- _Directions_: Give back each line below verbatim.

[Saved data entries]
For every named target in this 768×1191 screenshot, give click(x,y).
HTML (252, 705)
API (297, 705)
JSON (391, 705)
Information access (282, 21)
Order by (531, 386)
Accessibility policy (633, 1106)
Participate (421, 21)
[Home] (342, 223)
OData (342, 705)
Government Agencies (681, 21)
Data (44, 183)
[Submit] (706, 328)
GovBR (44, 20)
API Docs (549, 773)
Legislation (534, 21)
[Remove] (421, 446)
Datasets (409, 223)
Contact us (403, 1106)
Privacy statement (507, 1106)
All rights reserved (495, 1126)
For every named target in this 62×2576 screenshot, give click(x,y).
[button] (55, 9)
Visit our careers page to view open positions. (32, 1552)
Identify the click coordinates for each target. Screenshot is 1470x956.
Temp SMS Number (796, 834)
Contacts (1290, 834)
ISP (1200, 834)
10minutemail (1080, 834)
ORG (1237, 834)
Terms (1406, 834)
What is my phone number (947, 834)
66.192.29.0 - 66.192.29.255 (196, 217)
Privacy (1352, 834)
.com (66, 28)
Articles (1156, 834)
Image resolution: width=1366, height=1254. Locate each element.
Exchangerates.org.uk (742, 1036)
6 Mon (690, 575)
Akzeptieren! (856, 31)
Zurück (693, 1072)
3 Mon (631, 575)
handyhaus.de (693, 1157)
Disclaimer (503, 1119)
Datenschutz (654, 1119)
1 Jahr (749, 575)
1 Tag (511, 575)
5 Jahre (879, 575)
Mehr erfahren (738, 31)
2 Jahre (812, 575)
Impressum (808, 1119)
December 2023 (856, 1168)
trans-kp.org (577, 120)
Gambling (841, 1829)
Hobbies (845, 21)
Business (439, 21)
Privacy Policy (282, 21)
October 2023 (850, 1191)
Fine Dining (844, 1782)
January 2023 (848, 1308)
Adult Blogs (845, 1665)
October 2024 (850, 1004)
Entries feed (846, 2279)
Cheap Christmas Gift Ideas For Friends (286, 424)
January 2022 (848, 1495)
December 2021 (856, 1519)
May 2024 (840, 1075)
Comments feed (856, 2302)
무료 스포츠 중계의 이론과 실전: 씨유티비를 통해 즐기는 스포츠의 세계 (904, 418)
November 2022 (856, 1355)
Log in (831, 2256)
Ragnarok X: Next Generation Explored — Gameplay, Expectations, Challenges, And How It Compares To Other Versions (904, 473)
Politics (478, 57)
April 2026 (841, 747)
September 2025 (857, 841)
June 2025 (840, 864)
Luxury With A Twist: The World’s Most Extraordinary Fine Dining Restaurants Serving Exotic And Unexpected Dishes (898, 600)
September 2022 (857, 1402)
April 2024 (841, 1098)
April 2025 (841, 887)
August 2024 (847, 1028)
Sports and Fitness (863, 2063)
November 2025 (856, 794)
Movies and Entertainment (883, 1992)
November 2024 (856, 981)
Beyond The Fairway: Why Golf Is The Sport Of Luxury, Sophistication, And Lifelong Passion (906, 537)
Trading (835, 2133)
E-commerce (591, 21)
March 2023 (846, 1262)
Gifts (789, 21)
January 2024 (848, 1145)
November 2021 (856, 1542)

- _Solved problem_:
For every named target in this 768×1191 screenshot, give click(x,y).
HTML (252, 705)
API (297, 705)
JSON (391, 705)
Information access (282, 21)
Order by (531, 386)
Accessibility policy (633, 1106)
Participate (421, 21)
[Home] (342, 223)
OData (342, 705)
Government Agencies (681, 21)
Data (44, 183)
[Submit] (706, 328)
GovBR (44, 20)
API Docs (549, 773)
Legislation (534, 21)
[Remove] (421, 446)
Datasets (409, 223)
Contact us (403, 1106)
Privacy statement (507, 1106)
All rights reserved (495, 1126)
For every named target in this 62×2576 screenshot, give click(x,y).
[button] (55, 9)
Visit our careers page to view open positions. (32, 1552)
Identify the click coordinates for each target. Screenshot is 1470x956.
Temp SMS Number (796, 834)
Contacts (1290, 834)
ISP (1200, 834)
10minutemail (1080, 834)
ORG (1237, 834)
Terms (1406, 834)
What is my phone number (947, 834)
66.192.29.0 - 66.192.29.255 (196, 217)
Privacy (1352, 834)
.com (66, 28)
Articles (1156, 834)
Image resolution: width=1366, height=1254. Locate each element.
Exchangerates.org.uk (742, 1036)
6 Mon (690, 575)
Akzeptieren! (856, 31)
Zurück (693, 1072)
3 Mon (631, 575)
handyhaus.de (693, 1157)
Disclaimer (503, 1119)
Datenschutz (654, 1119)
1 Jahr (749, 575)
1 Tag (511, 575)
5 Jahre (879, 575)
Mehr erfahren (738, 31)
2 Jahre (812, 575)
Impressum (808, 1119)
December 2023 (856, 1168)
trans-kp.org (577, 120)
Gambling (841, 1829)
Hobbies (845, 21)
Business (439, 21)
Privacy Policy (282, 21)
October 2023 (850, 1191)
Fine Dining (844, 1782)
January 2023 (848, 1308)
Adult Blogs (845, 1665)
October 2024 (850, 1004)
Entries feed (846, 2279)
Cheap Christmas Gift Ideas For Friends (286, 424)
January 2022 (848, 1495)
December 2021 (856, 1519)
May 2024 (840, 1075)
Comments feed (856, 2302)
무료 스포츠 중계의 이론과 실전: 씨유티비를 통해 즐기는 스포츠의 세계 (904, 418)
November 2022 (856, 1355)
Log in (831, 2256)
Ragnarok X: Next Generation Explored — Gameplay, Expectations, Challenges, And How It Compares To Other Versions (904, 473)
Politics (478, 57)
April 2026 (841, 747)
September 2025 (857, 841)
June 2025 (840, 864)
Luxury With A Twist: The World’s Most Extraordinary Fine Dining Restaurants Serving Exotic And Unexpected Dishes (898, 600)
September 2022 (857, 1402)
April 2024 (841, 1098)
April 2025 (841, 887)
August 2024 (847, 1028)
Sports and Fitness (863, 2063)
November 2025 (856, 794)
Movies and Entertainment (883, 1992)
November 2024 (856, 981)
Beyond The Fairway: Why Golf Is The Sport Of Luxury, Sophistication, And Lifelong Passion (906, 537)
Trading (835, 2133)
E-commerce (591, 21)
March 2023 (846, 1262)
Gifts (789, 21)
January 2024 (848, 1145)
November 2021 (856, 1542)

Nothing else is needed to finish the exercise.